■ TASK PROMPT: How many lines in the data that follows contain the word "disk"? Only that number is needed.

■ GIVEN DATA:
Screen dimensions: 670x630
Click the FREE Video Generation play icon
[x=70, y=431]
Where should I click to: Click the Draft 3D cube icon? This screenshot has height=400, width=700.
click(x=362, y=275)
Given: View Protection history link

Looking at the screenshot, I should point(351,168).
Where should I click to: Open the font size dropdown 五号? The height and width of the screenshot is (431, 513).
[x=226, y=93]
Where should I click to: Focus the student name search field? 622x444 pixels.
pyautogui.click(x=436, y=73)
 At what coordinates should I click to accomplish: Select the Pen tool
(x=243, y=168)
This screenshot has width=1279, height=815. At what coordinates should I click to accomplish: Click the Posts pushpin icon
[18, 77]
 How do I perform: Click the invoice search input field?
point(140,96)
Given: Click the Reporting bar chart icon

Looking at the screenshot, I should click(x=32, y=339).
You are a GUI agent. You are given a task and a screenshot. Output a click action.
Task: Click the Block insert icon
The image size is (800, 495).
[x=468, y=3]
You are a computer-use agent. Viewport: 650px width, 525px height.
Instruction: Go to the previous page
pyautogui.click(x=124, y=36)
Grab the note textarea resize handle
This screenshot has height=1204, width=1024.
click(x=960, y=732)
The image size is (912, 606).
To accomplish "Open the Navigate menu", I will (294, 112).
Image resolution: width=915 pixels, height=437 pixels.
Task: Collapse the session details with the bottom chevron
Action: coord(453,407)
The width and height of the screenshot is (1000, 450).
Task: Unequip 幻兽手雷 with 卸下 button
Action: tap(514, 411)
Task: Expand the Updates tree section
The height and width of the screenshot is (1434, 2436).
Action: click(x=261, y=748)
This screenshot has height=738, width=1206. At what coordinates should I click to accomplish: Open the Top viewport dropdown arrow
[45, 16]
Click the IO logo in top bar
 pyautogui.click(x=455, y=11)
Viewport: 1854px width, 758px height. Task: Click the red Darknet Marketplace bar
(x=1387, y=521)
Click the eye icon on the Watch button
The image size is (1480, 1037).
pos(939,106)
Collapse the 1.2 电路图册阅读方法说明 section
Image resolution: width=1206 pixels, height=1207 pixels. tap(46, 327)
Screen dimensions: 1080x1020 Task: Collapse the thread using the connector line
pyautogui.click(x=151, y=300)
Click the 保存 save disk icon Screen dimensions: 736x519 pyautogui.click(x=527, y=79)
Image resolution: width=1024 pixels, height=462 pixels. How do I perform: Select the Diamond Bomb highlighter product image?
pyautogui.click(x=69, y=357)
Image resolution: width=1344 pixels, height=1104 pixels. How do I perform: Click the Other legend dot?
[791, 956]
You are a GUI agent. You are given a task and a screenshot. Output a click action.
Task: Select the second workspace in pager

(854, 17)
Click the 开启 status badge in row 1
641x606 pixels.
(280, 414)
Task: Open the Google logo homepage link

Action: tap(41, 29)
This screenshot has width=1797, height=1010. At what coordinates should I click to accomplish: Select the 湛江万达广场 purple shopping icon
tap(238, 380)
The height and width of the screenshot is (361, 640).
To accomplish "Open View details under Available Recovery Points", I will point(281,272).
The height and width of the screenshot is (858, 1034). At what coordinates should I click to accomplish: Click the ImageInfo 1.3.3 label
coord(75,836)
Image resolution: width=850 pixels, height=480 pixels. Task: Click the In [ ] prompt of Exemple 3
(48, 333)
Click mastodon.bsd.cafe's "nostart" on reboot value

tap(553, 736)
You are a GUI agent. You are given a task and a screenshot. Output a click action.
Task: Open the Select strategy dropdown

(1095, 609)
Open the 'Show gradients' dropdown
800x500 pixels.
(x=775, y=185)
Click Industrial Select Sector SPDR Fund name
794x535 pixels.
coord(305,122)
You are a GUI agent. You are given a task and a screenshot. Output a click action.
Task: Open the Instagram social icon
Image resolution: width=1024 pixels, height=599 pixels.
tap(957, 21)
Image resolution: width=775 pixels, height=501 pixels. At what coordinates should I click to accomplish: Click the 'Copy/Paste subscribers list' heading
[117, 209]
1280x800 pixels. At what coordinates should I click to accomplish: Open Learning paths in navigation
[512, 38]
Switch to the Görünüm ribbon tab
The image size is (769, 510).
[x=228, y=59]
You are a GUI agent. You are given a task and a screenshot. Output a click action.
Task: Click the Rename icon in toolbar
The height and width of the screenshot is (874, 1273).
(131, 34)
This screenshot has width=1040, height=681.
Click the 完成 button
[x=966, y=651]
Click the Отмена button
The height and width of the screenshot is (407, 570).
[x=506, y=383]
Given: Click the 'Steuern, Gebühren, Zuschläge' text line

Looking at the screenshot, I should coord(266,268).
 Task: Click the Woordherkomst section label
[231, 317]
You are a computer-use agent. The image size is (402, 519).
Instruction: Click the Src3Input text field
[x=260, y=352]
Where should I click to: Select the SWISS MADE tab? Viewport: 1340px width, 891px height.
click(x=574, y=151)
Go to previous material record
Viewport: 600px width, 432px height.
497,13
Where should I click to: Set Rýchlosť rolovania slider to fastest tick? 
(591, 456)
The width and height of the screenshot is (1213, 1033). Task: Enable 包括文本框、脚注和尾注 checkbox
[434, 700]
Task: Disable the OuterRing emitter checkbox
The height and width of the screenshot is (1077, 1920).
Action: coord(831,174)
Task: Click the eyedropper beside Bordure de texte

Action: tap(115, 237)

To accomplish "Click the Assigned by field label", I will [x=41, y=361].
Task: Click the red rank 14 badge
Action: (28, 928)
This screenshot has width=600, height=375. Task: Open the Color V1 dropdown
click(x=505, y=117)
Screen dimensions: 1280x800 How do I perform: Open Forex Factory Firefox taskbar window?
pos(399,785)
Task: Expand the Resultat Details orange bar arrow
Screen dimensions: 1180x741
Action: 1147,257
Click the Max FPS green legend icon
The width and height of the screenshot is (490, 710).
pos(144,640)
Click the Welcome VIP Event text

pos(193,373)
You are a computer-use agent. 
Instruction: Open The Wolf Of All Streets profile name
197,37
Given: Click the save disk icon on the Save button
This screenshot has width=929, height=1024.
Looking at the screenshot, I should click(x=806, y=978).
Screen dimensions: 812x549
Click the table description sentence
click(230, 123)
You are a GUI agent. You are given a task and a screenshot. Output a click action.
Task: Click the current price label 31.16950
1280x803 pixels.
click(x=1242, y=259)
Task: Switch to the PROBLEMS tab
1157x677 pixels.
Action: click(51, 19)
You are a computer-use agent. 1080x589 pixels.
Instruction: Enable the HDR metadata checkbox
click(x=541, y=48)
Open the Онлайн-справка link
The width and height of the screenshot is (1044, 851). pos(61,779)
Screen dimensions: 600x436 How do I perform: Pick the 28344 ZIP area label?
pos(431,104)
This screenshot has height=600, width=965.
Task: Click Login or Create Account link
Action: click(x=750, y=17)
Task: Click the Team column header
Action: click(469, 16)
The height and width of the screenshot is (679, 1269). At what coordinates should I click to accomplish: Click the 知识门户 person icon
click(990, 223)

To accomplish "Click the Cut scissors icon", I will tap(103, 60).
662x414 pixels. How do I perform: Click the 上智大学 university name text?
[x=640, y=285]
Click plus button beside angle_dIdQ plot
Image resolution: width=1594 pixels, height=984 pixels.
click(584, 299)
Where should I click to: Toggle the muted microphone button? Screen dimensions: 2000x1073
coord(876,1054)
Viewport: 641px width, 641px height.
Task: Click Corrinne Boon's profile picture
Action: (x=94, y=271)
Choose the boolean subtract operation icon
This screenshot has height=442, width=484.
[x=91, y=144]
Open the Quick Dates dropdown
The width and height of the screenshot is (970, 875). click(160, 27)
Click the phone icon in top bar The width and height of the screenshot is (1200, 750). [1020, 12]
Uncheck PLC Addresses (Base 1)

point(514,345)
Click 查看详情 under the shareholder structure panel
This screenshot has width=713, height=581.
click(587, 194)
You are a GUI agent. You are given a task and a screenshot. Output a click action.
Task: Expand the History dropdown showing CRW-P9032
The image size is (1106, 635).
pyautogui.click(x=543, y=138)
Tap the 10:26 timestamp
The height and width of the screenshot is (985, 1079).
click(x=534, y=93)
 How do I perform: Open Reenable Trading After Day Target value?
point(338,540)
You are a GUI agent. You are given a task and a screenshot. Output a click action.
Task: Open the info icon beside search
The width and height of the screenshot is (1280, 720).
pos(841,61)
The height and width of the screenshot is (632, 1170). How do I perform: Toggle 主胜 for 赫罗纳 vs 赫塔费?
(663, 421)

■ RESULT OF THIS EXERCISE: 2